Luke Benstead

Personal information
- Date of birth: 19 October 1989
- Place of birth: Jersey

Managerial career
- Years: Team
- 2009–2010: Tranmere Rovers (youth)
- 2010–2012: Everton (youth)
- 2013–2017: Everton (analyst)
- 2017–2018: Manchester United (analyst)
- 2018–2025: Belgium (assistant)
- 2022–2023: Zulte Waregem (youth)
- 2026–: Scotland (assistant)

= Luke Benstead =

Jersey football manager (born 1989)

Luke Benstead (born 19 October 1989) is a Jersey football manager who is an assistant coach for the Scotland national football team.

==Early life==
Benstead was born on 19 October 1989 in Jersey, the son of Jersey footballer Alan Benstead. As a child, he attended De La Salle College on the island. After graduating from De La Salle College, he left for Liverpool, England to study sports science, pursuing a master's degree.

==Career==
In 2009, Benstead was appointed as a youth manager for English side Tranmere Rovers. One year later, he was appointed as a youth manager for English Premier League side Everton, and by 2013 was working as an analyst for the club. In 2017, he was appointed as an analyst for English Premier League side Manchester United. During his stay with the club, he worked under Portuguese manager José Mourinho and helped them achieve second place in the league and reach the 2018 FA Cup final.

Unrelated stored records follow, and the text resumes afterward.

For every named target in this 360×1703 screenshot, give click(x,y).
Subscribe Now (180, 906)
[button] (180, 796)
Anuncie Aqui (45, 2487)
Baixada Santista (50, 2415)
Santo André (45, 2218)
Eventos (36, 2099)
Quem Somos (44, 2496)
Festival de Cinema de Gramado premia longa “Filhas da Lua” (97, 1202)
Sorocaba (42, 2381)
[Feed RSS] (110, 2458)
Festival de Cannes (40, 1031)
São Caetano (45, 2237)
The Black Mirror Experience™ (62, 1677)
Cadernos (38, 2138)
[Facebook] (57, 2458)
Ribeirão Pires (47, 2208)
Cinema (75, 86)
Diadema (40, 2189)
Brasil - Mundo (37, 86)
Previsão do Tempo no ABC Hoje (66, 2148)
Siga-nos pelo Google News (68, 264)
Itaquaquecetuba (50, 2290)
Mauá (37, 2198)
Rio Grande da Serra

In 2018, he was appointed as an assistant manager of the Belgium national football team. While working for the team, he was described by Belgian magazine Knack as "the most important man in Belgian football you've never heard of" and a "key figure in the 'technical team' of Belgian football". In 2022, he was appointed as a youth manager of Belgian side Zulte Waregem.

In September 2026, newly-appointed Scotland head coach Sebastian Pocognoli named him as assistant coach as part of his backroom team in a refreshed set up.